That’s why I come home every Thanksgiving weekend, with the hope of seeing his ghost just one more time, so I could tell him I’m sorry, so I could tell him goodbye. I stood by his grave, waiting, probably not more than ten minutes. It had become a ritual, as pointless as any other, but I kept it religiously. I didn’t cry anymore and Sean never showed, not even a prickle of cold on the back of my neck. I superglued the rainbow sticker to Sean’s headstone, got in my car, and drove the fuck back to Memphis. Let Mom try to peel that one off.
Monday
25
ADAM WAS THE FIRST TO call me, about nine o’clock, leaving a message on my voice mail. He didn’t have anything new on the killer, just an interesting detail. Cole Ritter’s first publicly produced play had debuted at the Overton Park Shell in June 1966. About two minutes later, he called back and left another message. He said, “Ashley St. Michael was a professional photographer. You’re buying a camera from her husband. I don’t believe in coincidences, Jackie.” And he hung up again.

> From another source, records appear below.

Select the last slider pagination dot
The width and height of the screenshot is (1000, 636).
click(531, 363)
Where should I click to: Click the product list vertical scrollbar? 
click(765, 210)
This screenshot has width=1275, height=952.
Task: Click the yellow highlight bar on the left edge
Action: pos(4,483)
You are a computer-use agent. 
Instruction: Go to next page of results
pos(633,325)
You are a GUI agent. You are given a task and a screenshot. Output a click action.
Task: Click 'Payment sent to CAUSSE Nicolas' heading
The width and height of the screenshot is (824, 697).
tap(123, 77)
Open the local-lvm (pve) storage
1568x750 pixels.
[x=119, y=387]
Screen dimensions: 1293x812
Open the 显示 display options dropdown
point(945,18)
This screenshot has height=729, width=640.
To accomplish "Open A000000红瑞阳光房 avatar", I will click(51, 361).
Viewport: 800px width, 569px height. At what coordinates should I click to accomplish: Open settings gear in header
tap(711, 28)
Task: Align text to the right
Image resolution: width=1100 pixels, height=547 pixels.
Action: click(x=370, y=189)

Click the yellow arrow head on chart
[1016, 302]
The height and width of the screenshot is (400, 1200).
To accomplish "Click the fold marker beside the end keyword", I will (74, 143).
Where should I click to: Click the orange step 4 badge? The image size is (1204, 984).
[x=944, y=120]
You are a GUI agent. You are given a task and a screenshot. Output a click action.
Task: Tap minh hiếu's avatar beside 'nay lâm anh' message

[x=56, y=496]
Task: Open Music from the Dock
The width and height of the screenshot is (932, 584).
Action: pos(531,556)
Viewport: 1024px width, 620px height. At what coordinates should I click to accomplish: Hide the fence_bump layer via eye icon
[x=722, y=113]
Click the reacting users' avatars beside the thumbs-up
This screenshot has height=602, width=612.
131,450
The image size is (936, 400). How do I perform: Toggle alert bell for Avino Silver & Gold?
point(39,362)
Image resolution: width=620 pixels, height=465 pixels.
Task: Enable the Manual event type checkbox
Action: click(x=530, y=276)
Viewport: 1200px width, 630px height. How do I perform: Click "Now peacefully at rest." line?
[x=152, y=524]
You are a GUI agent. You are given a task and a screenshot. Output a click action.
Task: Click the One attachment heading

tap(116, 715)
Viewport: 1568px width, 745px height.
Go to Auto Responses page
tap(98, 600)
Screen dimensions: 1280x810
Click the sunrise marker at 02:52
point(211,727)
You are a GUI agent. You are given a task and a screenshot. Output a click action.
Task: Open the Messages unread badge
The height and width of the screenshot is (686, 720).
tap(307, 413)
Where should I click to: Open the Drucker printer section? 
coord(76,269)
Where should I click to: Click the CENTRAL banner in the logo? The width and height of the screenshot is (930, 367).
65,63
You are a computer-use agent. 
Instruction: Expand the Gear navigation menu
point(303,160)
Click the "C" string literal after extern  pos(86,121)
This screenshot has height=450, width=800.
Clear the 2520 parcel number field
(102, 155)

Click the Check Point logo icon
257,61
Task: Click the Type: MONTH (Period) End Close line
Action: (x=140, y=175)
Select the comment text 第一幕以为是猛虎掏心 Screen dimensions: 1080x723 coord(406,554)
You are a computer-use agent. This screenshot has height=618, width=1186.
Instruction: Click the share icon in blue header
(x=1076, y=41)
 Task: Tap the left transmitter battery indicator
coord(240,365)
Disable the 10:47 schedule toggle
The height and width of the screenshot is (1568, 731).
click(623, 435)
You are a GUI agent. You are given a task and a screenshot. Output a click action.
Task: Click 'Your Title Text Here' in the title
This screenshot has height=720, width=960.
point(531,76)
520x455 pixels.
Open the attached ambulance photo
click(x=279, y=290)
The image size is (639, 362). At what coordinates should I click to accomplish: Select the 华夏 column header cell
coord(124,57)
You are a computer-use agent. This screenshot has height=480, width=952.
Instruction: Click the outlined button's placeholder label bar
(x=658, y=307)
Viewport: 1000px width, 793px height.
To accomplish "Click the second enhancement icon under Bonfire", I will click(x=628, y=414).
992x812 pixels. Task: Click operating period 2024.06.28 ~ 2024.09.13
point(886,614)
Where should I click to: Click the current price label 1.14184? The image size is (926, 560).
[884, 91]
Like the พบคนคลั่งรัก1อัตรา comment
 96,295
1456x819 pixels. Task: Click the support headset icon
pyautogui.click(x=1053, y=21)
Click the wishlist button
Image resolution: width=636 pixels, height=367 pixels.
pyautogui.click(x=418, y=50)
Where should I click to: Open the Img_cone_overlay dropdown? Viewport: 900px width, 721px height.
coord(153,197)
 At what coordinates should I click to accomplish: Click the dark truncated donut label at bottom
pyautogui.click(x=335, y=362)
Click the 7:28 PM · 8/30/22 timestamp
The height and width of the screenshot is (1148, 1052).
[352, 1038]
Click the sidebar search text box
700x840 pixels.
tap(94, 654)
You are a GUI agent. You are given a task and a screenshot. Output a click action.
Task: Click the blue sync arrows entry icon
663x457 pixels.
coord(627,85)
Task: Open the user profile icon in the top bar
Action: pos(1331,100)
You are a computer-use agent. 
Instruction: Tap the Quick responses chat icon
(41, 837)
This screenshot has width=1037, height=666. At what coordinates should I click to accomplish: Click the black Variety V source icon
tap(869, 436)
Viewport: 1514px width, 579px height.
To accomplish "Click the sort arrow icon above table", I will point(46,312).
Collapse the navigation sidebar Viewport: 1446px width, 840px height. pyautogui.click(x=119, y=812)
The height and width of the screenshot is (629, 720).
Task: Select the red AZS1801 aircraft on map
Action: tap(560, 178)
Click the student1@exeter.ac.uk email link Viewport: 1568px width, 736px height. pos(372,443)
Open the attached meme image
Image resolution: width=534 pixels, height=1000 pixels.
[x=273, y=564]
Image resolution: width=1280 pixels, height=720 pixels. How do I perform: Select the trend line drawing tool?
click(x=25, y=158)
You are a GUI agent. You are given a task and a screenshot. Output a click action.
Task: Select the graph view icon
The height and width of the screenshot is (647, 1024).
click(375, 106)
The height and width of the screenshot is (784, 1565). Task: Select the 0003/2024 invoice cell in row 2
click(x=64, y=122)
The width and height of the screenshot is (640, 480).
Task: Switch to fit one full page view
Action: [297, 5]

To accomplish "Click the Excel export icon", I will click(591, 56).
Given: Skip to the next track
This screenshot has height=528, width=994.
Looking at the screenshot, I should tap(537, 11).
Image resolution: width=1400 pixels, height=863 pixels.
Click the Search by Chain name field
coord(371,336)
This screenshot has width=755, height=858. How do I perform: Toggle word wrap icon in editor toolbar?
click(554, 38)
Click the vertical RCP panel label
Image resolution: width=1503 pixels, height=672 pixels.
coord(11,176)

About eleven o’clock, James called and left a message. He wanted to meet tonight. He didn’t say why, but he didn’t need to say why. It had become painfully obvious that he had sold his wife’s camera because he needed money. And now he needed that last five hundred a lot worse than I did, which meant he was probably still in deep to the same guys as when Ashley was murdered. Maybe they’d killed her to send him a message. But that was too easy, and I didn’t believe in easy any more than Adam believed in coincidences.
I woke up to the rain again, a good steady soaking rain sheeting down the bay window in the bedroom. I rolled off the couch, crawled into bed, and slept until twelve, woke up, crawled back to the couch, and ate cold pizza out of the box. Deiter called and left a message. He sounded excited. He said fock a lot. He said to come over right away. So I dressed, grabbed the Leica, and drove over.
I followed him inside and to the back of his shop, where he had my pictures printed out and thumbtacked to the walls. He had cleaned up the place enough to get close to the photos on the wall without standing on a pile of dirty underwear. While I examined the prints, he opened a beer and a package of Twinkies. He offered me a Twinkie, but I took his beer.
“Is this all?”
“Is this all? What the fock do you mean is this all. There’s your Playhouse Killer,” Deiter said as he pointed at the photos on the wall.
In three out of the dozen a person could be seen hiding behind a piece of scenery. But that’s all it was—a person. Deiter had pulled out enough detail to show that our backstage slinker had short dark hair and thick eyebrows. But that could be anybody. Hell, you could even mistake it for me on a bad day, and I didn’t have very many good ones.
“I’m not a miracle worker.” Deiter was hurt and angry. “I did what I could. I got you a face out of this shit. Maybe the killer looks like Gumby, I don’t know.”
I was sorry. This really was the first solid piece of evidence we had. I told Deiter this and made him jolly again. I liked him jolly. But I knew if I showed these pictures to Adam, he’d say the same thing. It was pretty much useless as evidence, except as a sort of balm of Gilead. But Deiter had done his best. I couldn’t ask for more. Actually, I could. I had hundreds of pictures taken of the Playhouse Killer’s victims and their murder scenes. I didn’t want to bring them all to Deiter, so I asked him to show me how to manipulate the photos to bring out more detail. If the killer was in the habit of watching the police process his murder scenes, I might find his face in one of those older pictures, maybe one good enough to show Adam.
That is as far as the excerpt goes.